My late uncle, Dale MacDonald of Bridgevill­e, N.S., believed in taking his time. A dairy farmer back in the day, he would milk upwards of 80 cattle. Then he would load the full cans onto his truck and haul them into the dairy in nearby New Glasgow — stopping to pick up milk from other farms. If he hustled, he could be home by noon. He rarely, if ever, made it.

And that was because he would stop to talk to everybody he encountere­d along the way. That could be a fellow farmer, the farmer’s wife or son, a guy walking along the road — anybody and everybody.

He had a hound dog, Mike. Mike rode in the front seat of the truck with him. If there was a dog out in a field, Dale would stop the truck and open the door so Mike could jump out and run off to play with the other dog. Then he’d sit there for 10 or 15 minutes and watch the two dogs chase each other.

When Mike got tired, he’d trot back to the truck, jump in and sit there as if to say, “I’m ready to go any time you are.”

The stops for ice-cream cones were particular­ly memorable. If you have never seen a hound dog, sitting up in the front seat of a truck, devour a big scoop of vanilla offered to him, plus the cone, in two bites, tops, then you have missed out on something truly special.

So the other day, I was driving in Toronto, around Moore and Bayview Aves., and there was a sign at the corner saying that if I turned north on Bayview that it would take me five minutes (or something like that) to get to Eglinton.

Everywhere you look these days, you see these signs — or signs like them. I can be westbound on Hwy. 401out near Meadowvale Rd. and a sign will tell me how many minutes it will take me to get to the Don Valley Parkway. Or I’m eastbound on the Gardiner and a sign will tell me that it will take eight minutes to reach Yonge St. and, if I use Lake Shore Blvd., it will take me 10.

I’m sure these signs are meant to be simple informatio­n. But maybe they are also inadverten­tly adding to the stress of daily existence in the big city.

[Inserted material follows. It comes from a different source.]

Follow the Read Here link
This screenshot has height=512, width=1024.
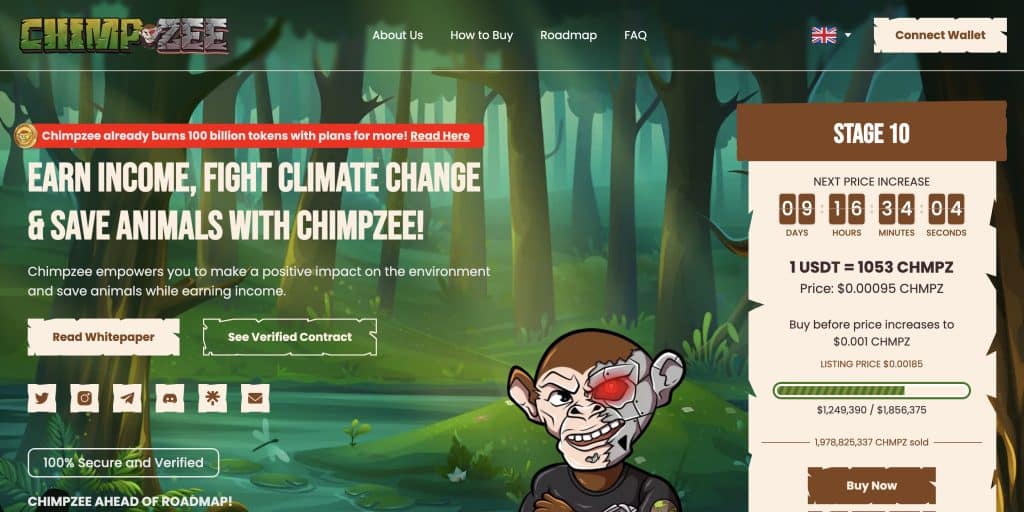(x=440, y=136)
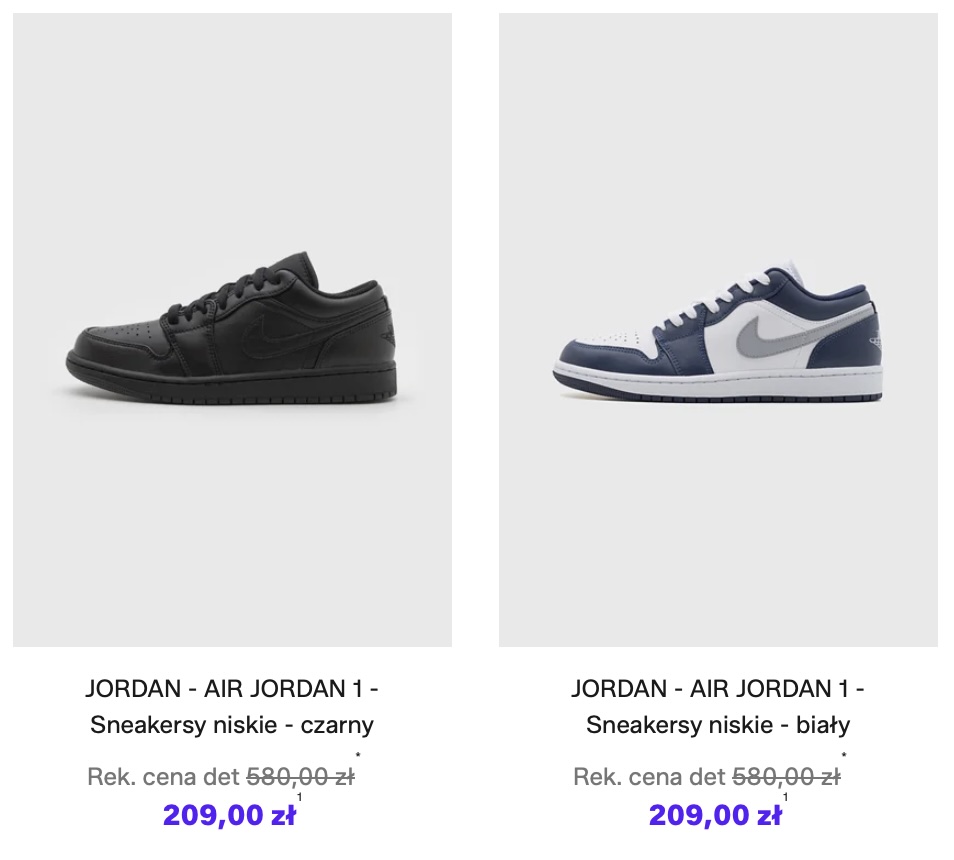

My wife and I were in Naples, Fla., just after Christmas and were walking along 8th St. South not far from Fifth Ave. It was around 11 a.m. and already 85 F and our solitude was suddenly broken by two little boys bombing along the sidewalk on tricycles. They were being followed by a young man — apparently the father — who was talking on the phone. They whizzed across a laneway and Dad screamed THAT WAS A STREET! And then all hell broke loose. A beige van with a woman in it – the mother, apparently — pulled up at the next corner. Dad ran up to it in a fury and tried to open the sliding door. He couldn’t, because it was locked. Somehow he got it unlocked and then just about ripped it off, such was his rage.

He grabbed one child and threw the trike into the van. The kid scrambled to get in. The door closed on its own. Dad went to get the other boy and the woman driving the van pulled away. STOP THE CAR, the man shouted, which she did.

I was about to dial 911 when a tour bus happened along and diffused the situation. Using a loudspeake­r, the driver/tour guide told the father he would wait while he helped the other child to cross the road. All other traffic stopped. Everybody took a deep breath. I said a prayer for those children.

There is no excuse for what that man did. But it’s 2016. Maybe the pressure of trying to generate the income needed to maintain a Naples lifestyle, or the pressure of having to be someplace in 10 minutes (and somewhere there was probably a sign telling him he could make it), or whatever, got to be too much.

My uncle Dale has been dead for many years. He would not understand this world.